The ear can basically be treated for any condition in the body. It is also for diagnosis. A condition can sometimes be diagnosed before the symptoms actually appear and the ear can also offer information as to whether or not a patient has completely recovered from a condition. Auricular diagnosis usually involves inspecting the ear for discoloration, swelling, or changes in texture, palpating points with a probe for tenderness may reveal physiological abnormalities, or by using electronic readings where a higher than normal reading will indicate a potential dysfunction.

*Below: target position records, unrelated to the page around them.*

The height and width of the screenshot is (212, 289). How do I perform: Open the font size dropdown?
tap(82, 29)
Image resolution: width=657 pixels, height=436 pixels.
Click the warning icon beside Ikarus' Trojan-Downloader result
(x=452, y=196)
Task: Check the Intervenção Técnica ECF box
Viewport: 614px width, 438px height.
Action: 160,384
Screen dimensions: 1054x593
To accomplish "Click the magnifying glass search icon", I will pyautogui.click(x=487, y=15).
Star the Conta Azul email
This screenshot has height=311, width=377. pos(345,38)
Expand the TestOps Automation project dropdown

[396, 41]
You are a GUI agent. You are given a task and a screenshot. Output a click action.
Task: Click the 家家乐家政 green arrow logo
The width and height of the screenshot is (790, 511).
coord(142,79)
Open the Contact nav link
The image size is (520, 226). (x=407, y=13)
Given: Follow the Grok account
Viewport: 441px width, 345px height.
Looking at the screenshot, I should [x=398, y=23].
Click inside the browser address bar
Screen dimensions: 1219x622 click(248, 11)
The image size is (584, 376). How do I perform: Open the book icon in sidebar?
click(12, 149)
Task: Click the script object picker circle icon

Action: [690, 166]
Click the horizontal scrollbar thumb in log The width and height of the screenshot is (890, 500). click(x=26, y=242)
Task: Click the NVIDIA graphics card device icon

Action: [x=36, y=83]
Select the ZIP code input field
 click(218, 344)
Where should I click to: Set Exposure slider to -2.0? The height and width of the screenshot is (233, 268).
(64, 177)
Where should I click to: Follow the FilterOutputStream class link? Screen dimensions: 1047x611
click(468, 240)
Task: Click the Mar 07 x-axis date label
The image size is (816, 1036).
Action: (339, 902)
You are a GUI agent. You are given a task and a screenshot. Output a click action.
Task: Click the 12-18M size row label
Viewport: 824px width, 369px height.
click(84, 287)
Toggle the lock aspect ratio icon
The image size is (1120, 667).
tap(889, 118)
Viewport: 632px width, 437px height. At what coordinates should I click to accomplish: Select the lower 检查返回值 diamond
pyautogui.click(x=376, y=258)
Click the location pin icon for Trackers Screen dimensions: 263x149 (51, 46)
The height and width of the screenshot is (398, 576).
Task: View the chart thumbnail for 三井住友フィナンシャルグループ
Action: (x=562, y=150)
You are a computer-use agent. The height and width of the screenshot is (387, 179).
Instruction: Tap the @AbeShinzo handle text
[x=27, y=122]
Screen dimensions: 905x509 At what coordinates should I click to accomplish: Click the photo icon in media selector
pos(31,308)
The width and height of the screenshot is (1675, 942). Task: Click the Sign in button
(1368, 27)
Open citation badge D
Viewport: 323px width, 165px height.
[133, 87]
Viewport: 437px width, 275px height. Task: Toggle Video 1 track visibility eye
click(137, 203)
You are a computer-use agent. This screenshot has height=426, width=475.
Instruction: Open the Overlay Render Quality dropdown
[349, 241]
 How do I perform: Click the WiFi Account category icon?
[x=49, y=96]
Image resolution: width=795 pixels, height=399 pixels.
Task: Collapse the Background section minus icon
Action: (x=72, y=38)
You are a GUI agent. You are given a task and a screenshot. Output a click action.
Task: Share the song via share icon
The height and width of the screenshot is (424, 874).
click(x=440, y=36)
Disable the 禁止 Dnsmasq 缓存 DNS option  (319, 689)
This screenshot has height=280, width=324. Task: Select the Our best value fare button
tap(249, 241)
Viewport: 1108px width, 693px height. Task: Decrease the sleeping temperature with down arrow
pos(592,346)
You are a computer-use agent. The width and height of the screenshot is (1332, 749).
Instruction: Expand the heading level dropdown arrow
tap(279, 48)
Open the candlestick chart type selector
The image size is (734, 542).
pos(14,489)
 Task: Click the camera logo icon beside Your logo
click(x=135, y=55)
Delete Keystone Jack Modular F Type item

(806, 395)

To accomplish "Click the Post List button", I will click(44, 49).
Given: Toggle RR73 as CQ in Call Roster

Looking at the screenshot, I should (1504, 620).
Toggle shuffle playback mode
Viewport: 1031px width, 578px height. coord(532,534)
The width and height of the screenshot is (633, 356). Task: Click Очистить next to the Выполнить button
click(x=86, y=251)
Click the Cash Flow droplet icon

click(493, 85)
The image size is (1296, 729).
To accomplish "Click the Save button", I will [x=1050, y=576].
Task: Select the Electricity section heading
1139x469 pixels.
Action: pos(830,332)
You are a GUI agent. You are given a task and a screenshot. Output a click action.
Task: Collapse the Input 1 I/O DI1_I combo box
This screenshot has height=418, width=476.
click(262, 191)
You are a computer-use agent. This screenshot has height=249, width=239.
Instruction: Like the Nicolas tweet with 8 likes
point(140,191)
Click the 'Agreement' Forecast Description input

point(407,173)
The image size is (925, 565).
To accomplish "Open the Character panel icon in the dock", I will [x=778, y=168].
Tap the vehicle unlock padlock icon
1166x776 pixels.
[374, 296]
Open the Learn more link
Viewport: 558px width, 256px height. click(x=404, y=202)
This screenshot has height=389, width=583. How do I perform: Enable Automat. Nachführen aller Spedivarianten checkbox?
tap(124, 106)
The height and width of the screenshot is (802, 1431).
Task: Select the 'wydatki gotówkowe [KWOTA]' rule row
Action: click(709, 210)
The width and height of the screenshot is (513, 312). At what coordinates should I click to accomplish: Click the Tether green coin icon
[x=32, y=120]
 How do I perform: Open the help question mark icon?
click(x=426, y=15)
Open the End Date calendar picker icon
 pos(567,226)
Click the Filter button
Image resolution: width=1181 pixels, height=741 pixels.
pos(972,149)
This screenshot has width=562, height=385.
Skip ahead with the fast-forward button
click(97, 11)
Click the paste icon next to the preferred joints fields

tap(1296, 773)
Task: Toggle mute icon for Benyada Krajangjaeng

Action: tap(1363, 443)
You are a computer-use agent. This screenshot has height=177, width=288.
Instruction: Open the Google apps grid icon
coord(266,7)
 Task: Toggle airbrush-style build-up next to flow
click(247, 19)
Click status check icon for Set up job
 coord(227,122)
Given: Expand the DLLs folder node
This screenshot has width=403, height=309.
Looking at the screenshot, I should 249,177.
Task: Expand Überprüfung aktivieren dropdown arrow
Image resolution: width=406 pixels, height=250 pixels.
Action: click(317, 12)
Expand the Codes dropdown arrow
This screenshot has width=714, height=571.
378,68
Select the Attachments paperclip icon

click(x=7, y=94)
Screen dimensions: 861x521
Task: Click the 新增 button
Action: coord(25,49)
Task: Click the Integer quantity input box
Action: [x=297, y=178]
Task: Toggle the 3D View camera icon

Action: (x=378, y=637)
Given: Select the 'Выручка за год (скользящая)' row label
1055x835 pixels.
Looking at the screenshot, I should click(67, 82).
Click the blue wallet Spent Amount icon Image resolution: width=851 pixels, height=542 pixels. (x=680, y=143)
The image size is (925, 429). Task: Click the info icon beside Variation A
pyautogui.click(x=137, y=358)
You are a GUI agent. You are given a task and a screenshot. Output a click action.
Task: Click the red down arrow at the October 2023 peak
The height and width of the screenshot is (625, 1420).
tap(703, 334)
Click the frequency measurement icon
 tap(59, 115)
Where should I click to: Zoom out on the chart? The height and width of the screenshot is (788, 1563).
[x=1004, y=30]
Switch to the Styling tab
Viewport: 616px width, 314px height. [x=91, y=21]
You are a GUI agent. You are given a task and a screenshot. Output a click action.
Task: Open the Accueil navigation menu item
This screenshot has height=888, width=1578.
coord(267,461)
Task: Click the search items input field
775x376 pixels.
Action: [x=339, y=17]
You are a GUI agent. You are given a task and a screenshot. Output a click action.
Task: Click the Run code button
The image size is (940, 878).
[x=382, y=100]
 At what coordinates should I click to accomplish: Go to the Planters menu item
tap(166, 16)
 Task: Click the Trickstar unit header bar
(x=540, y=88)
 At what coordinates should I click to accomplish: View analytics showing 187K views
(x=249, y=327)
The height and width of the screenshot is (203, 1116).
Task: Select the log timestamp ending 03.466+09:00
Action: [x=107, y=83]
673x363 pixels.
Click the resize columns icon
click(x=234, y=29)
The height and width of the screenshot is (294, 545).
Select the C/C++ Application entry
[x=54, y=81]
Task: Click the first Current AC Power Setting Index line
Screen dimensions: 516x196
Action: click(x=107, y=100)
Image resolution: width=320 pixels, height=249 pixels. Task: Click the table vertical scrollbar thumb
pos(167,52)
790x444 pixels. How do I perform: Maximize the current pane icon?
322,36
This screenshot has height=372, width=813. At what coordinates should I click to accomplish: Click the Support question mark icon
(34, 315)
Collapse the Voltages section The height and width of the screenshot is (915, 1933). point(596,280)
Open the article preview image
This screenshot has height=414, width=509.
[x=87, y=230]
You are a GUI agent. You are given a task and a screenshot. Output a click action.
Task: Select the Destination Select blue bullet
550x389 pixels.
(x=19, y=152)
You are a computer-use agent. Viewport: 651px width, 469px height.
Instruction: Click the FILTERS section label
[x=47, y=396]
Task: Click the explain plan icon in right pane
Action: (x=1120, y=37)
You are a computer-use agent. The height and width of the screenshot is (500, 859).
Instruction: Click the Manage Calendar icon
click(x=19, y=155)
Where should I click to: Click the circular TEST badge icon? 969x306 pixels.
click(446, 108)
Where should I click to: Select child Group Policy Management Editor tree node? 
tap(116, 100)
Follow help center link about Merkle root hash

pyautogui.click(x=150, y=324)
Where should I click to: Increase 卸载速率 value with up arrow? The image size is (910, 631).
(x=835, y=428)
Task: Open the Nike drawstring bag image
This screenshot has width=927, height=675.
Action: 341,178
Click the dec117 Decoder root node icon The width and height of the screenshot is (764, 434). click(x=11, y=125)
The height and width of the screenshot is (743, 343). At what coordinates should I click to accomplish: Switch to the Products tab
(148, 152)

Acupuncture attempts to treat the body as a whole and not just the symptoms. Auriculotherapy has many applications including pain relief and to stimulate organs.
Patients respond positively to auriculotherapy because it is generally painless and usually gives them a sense of increased well being.
Auriculotherapy can be done with microelectrical current or with lasers. It can be used with needles but for patients that have a fear of needles, it is often used with acupatches. These contain a tiny stainless steel ball that is affixed to a flesh-colored adhesive circle similar to a tiny bandage. This allows the patient to self-stimulate an auriculotherapy point.